**What to do**
Your task is to copy the lines of the data below from the line holding "Click the gap between PRODUCTS and ENTERPRISE" through the line holding "Click the 1.393.074 total votes figure", inclusive, exactly and with nothing added.

**Data under study**
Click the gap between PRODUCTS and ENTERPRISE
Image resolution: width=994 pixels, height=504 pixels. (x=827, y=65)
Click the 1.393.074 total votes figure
* * *
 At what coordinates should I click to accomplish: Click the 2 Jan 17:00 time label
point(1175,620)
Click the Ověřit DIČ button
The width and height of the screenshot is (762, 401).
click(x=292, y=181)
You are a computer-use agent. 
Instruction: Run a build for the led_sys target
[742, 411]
* * *
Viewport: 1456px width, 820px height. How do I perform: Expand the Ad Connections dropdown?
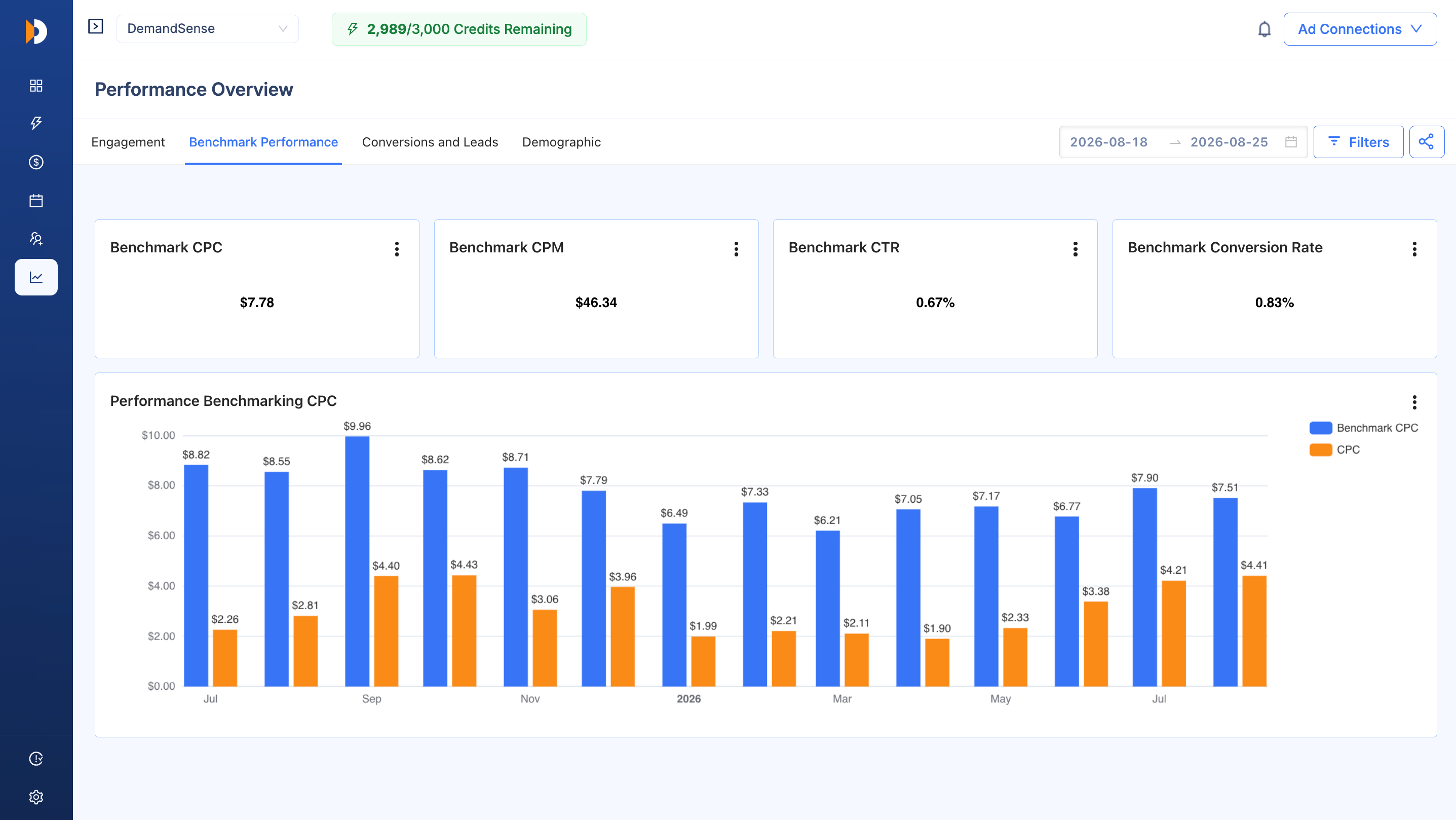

**Result of this exercise**
Click the gap between PRODUCTS and ENTERPRISE
Image resolution: width=994 pixels, height=504 pixels. (x=827, y=65)
Click the 1.393.074 total votes figure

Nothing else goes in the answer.